C.B.S.O. at Symphony Hall by Christopher Morley

Coming back tired and jaded after a demanding and concentrated, highly successful week-and-a-half tour of Central Europe? Not a bit of it.
What we heard from the CBSO in Thursday's packed matinee was an encapsulation of some of the items on their touring programme, but sounding fresh and newly-minted thanks to the elfin energy of Mirga Grazinyte-Tyla.
Under her choreographic baton the Tristan und Isolde Prelude and Liebestod (itself an encapsulation of all that happens during Wagner's marathon opera) was phrased in one great convincing arc, textures as gossamer as chamber-music, eventually erupting into the surging eroticism of the Liebestod's orgasmic release.
Eroticism of a subtler nature suffuses Schumann's Piano Concerto, built out of his love for his hard-won wife Clara, and in this account from veteran pianist Rudolf Buchbinder we were persuasively reminded of its conception as a Fantasia for piano and orchestra, soloist and collaborators breathing and shaping as one, the piano an obbligato member of the orchestra instead of the standout superstar.
Buchbinder's left-hand definition underpinned right-hand flights of fancy, bringing the soundworld of Chopin (whom Schumann did so much to encourage) very close, not least in the skirling waltz towards the end of an exhilarating finale, Buchbinder here joyously confronting all Schumann's mischievous conundrums.
Mirga hurtled into a reckless, gripping opening movement of Beethoven's Fifth Symphony, stunning the restless post-interval audience as the music flashed by in a trice (though pauses could have been prolonged more portentously), as terse and dramatic as the composer's Coriolan overture, also in C minor.
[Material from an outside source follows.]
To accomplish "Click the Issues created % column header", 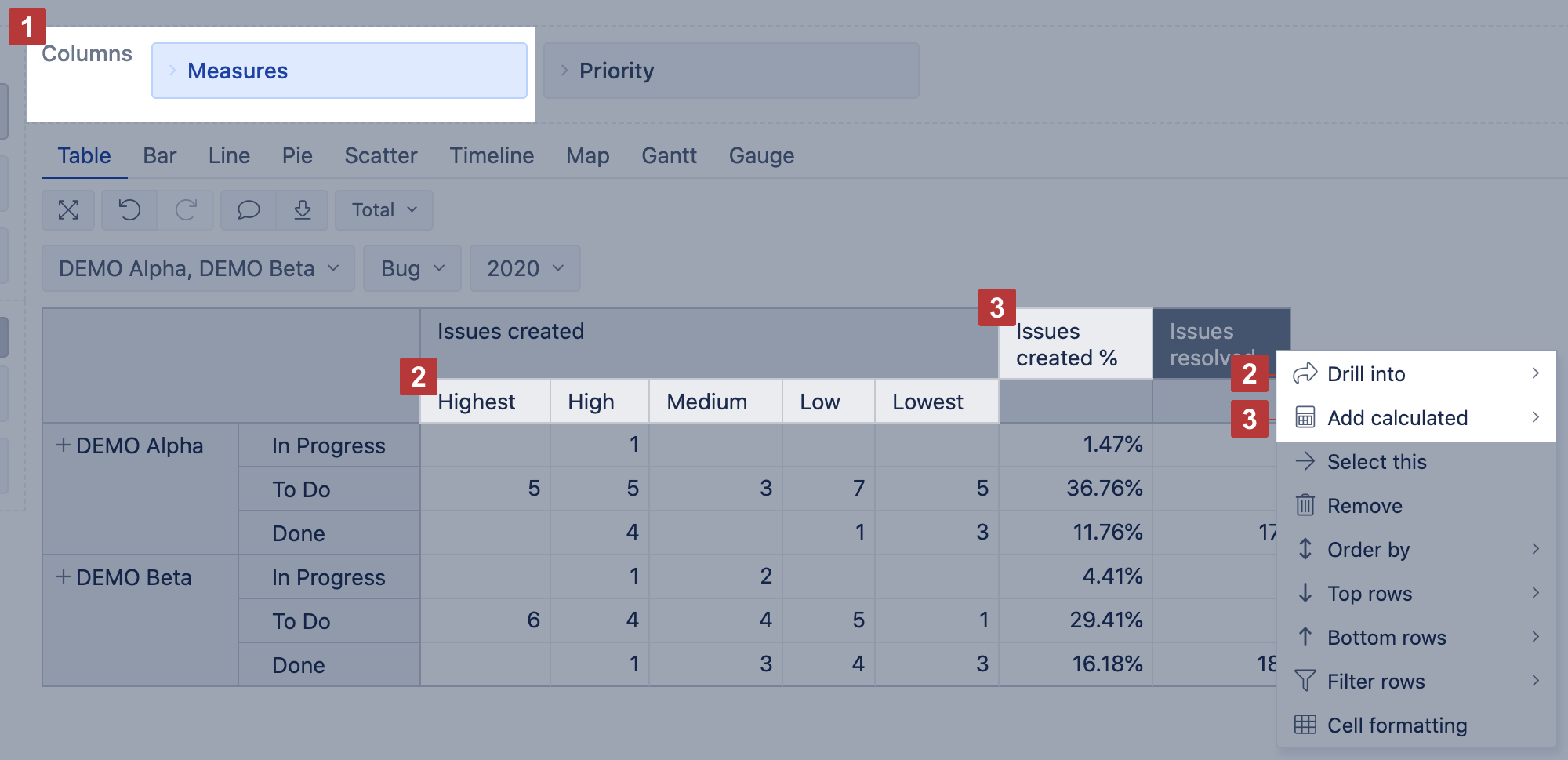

Gossamer textures were again to the fore in the slow movement, sinuous embellishments to the melodic material and crisp phrase-endings to the rhetorical outbursts. Perhaps elements of the scherzo sounded too easy, too suave, but the transition to the glorious finale (death-rattling timpani --"period" instruments, as were the heavy brass --, grisly strings) burst us into glorious sunlight as this aspirational music span to its irresistibly affirmative conclusion.